Find traditional instrumental music

Back to Minstrel of the Macdonalds (The)


MINSTREL OF THE MACDONALDS, THE. AKA - "Smeorach Chlainn Domhnuill." Scottish, Slow Air (3/4 time). A Minor. Standard tuning (fiddle). ABC. "This is a Highland melody, of a beautifully wild and solemn cast, totally unfit for any single instrument possessed in that country, and merely suited to a voice of sufficient length of tone. The editor's progenitor had various sets of words to it,--but the organ is the instrument to display it" (Fraser). The piece also appears in Patrick MacDonald's 1784 collection of Highland vocal airs. It is considered by some to be an example of a fiddle pìobaireachd (an extended musical theme and variations first played on the bagpipes).

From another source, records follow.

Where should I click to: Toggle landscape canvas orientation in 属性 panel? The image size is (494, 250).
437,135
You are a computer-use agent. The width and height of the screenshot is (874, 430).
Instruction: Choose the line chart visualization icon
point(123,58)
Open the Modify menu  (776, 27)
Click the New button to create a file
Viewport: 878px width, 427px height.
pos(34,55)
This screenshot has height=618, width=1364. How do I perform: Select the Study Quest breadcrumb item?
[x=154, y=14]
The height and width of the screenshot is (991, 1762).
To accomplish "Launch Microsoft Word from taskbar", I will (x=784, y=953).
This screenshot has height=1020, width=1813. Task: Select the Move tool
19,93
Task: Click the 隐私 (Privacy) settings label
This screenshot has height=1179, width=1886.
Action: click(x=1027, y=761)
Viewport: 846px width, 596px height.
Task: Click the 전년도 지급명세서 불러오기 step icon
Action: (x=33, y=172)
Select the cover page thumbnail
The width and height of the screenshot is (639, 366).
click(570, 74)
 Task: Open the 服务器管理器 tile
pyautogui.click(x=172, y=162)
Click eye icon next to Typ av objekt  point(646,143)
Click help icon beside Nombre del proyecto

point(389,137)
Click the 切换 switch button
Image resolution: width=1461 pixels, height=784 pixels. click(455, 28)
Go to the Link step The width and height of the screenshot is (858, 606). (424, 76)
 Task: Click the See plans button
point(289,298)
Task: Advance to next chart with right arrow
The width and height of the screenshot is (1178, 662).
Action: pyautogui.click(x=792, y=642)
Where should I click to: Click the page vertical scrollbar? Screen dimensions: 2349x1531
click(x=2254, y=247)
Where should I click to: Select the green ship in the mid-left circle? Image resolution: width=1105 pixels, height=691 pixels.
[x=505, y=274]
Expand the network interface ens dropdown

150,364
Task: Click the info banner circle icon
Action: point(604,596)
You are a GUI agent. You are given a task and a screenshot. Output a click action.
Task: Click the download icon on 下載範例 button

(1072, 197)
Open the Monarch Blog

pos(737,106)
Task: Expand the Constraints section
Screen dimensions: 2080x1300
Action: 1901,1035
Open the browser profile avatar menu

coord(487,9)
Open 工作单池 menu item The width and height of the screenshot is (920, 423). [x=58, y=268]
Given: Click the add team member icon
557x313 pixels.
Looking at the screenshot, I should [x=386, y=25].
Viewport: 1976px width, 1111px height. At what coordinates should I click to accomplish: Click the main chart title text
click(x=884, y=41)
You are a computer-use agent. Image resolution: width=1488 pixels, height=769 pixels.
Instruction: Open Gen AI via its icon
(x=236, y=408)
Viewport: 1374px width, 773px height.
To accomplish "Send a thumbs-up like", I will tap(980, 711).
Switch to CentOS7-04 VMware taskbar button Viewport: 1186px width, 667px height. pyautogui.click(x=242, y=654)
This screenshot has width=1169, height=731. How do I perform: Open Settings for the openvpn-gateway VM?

The tune is mentioned, unlikely enough, in W. G. Burn Murdoch's Modern Whaling & Bear Hunting: A Record of Present-day Whaling with Up-to-Date Appliances in Many Parts of the World, and of Bear and Seal Hunting in the Artic Regions (1917, p. 307), in which he hears a version of the melody in Norway:

'Another haunting folk-song I heard here years ago--I must put it down to preserve it--at Vibstadt, Namsen Valley, on a hot midday I heard the bonders' daughters sing it as the weeded lettuce in the blaze of light. They called it "Barden's Dod" (The Death of the Bard), and we have the same air in our Highlands; it dates back to prehistoric times; and we call it "The Minstrel of the MacDonalds." No one that I know sings or plays it now at home. But a year or two ago, on the top of a mountain in southern Norway, as we rested at lunch, a Norse hunting companion began singing it, and I started and he smiled and explained his wife was one of the little girls who had given it to me in Northern Norway twenty years before. The Norwegian words, I am told by a Norwegian antiquarian, belong to the Viking period.

Source for notated version:

Printed sources: Davidson (Davidson's Instrumental Gems), 1853; p. 77. Fraser (The Airs and Melodies Peculiar to the Highlands of Scotland and the Isles), 1816; No. 86, p. 32.

Recorded sources: INVER228, Pete Clark & Ron Shaw - "Jig Of Chance" (2013). Maggie's Music MM220, Hesperus - "Celtic Roots."